La transparencia en los sismos

Hemos vivido dos acontecimientos naturales que derivaron en desastres sociales. Primero, el siete de septiembre un sismo solo comparable con aquel del 19 de septiembre de 1985 y que golpeó severamente a Oaxaca y Chiapas principalmente. La devastación en estas zonas puede ser incalculable, a pesar de lo que digan los cálculos oficiales.

Como de costumbre, los más pobres son los más golpeados. Las economías familiares se han visto detenidas, sobre todo en la zona que comprende el istmo de Tehuantepec. Las familias, que de por sí viven al día, hoy no encuentran ninguna forma de subsistencia. Ni hablar de la delincuencia organizada, gubernamental o no, que se comienza a adueñar de la poca ayuda que aún llega a ciertos lugares.

Para hacer el drama más abyecto, justo 32 años después, en una gran obra de la casualidad, el 19 de septiembre, el segundo acontecimiento, ocurre un sismo en las cercanías de la Ciudad de México que entre otras cosas desvía la atención de la desesperación que se vive en una de las zonas más pobres del país.

La solidaridad y el compañerismo que se ve y se respira en la ciudad, a tan solo unos minutos de haber sucedido el terremoto, contrasta con la nula respuesta del gobierno y de sus redes de protección civil. Seguro es que ello permitió que incontables vidas se salvarán; incluso que mascotas se reencontraran con sus dueños o que tuvieran una segunda oportunidad.

A diferencia del primer sismo, en la ciudad se vive casi una historia de éxito donde se deberán hallar a los culpables de que edificios construidos después de 1985 hayan sucumbido a la fuerza de la naturaleza, en Oaxaca y Chiapas las condiciones mismas de las personas, que más que buscar la reconstrucción, buscan una forma de sobrevivir ahora que su medio de sustento ha quedado bajo los escombros dan a la tragedia un rostro distinto de lo que sucedió en la capital del país.
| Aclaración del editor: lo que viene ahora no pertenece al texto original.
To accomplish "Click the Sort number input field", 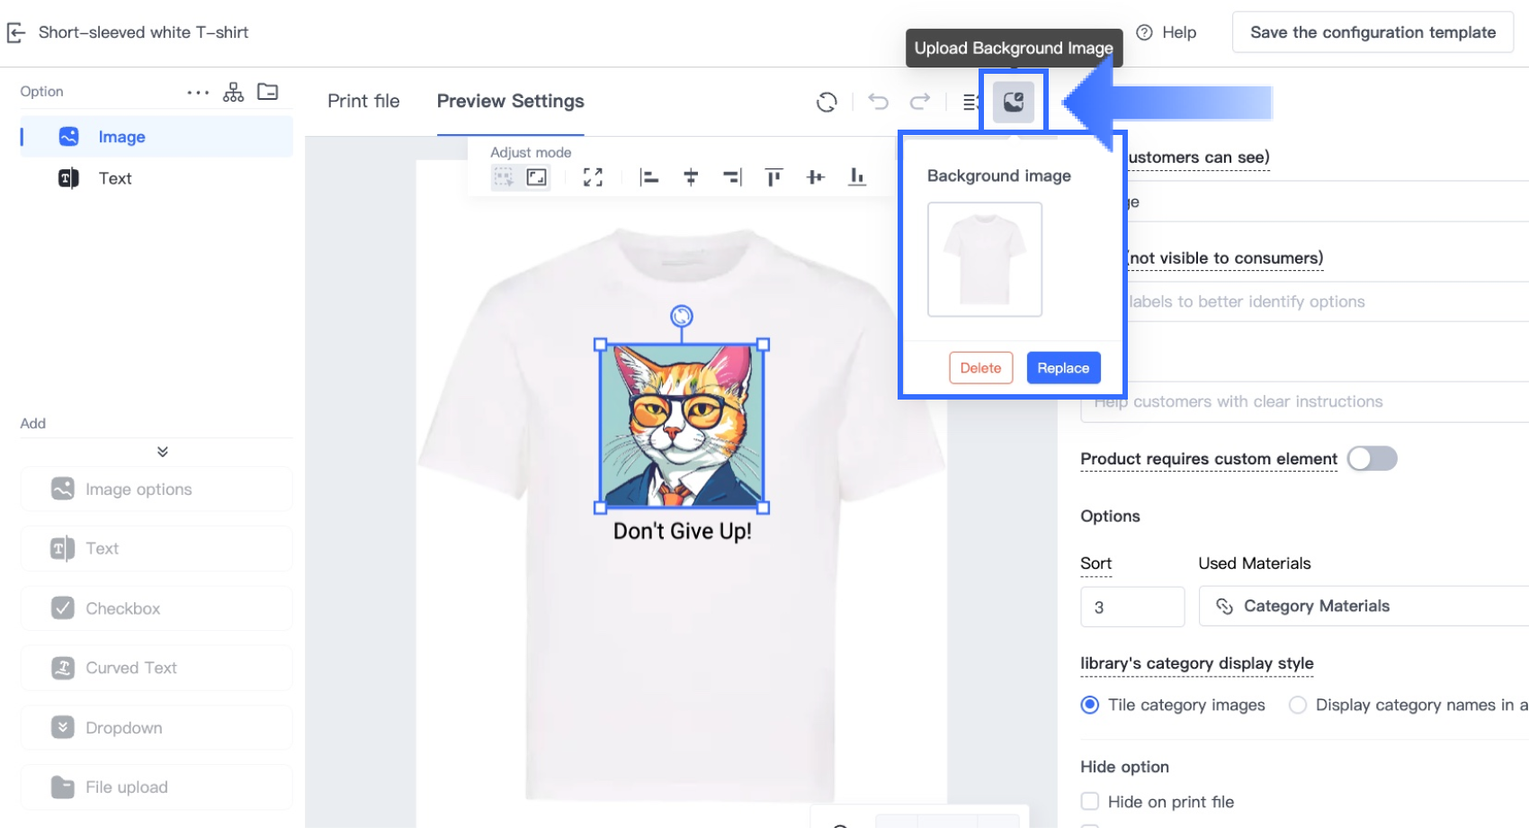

Justo en esas zonas ha comenzado el reparto de tarjetas con 120 mil pesos para la reconstrucción. Se sabe, únicamente, que mediante un censo la ayuda se pone en las manos de quienes lo necesitan. Empero, se comienza a saber que el crimen hace de las suyas y le quita a las familias los documentos necesarios para pedir la tarjeta. En otros casos, los más, se hace el reparto de la misma con fines políticos, es decir, se reparte a aquellos miembros del partido, no hace falta decir cuál, en actos que recuerdan el cuento de Juan Rulfo, “el día del derrumbe”.
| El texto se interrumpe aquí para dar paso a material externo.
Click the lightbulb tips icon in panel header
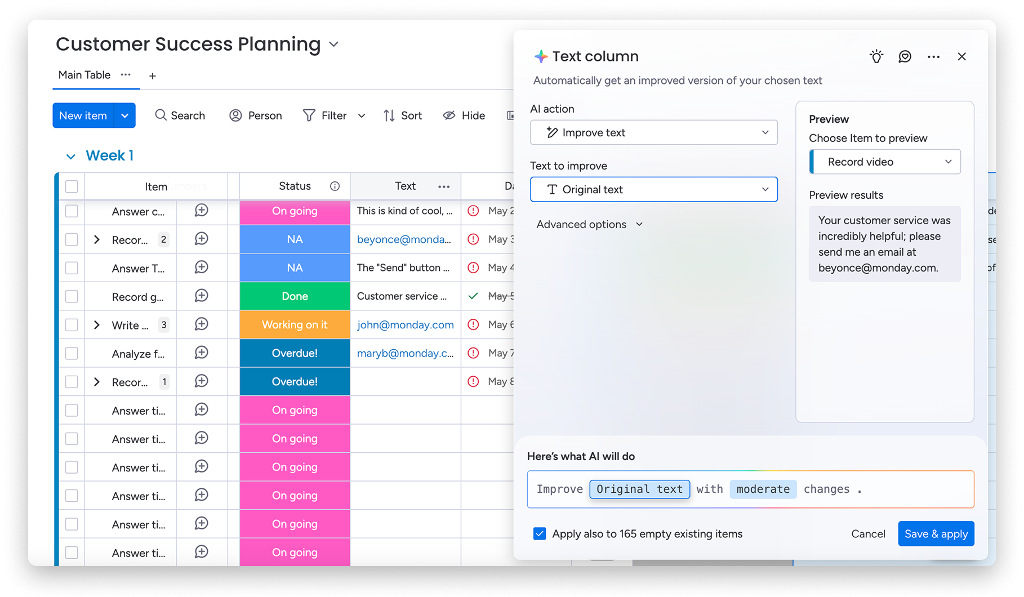 coord(876,56)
Si no se transparenta la entrega de la ayuda a los damnificados, esa atroz palabra que designa a los que perdieron todo hasta la esperanza, muy difícilmente hablaremos de que la ayuda llegó al lugar y a la persona indicada. Desde antes de comenzar a repartir tarjetas se debió trazar una ruta para el reparto, quién o quiénes se iban a encargar del censo, cuáles son los requisitos y tener más de una forma de detectar a quienes van a recibir la ayuda sería un comienzo.

La tarjeta ya se comenzó a repartir y parece que nada de lo anterior se implementó. Piensa mal y acertarás, dice el refrán y parece que ahora se aplica mejor que nunca. El partido del gobierno, y en el gobierno, se desprendió únicamente de lo que iba a gastarse el resto del año sin ningún problema, ¿será que ya sabía que iba a ocupar las tarjetas de la reconstrucción para la compra masiva del voto?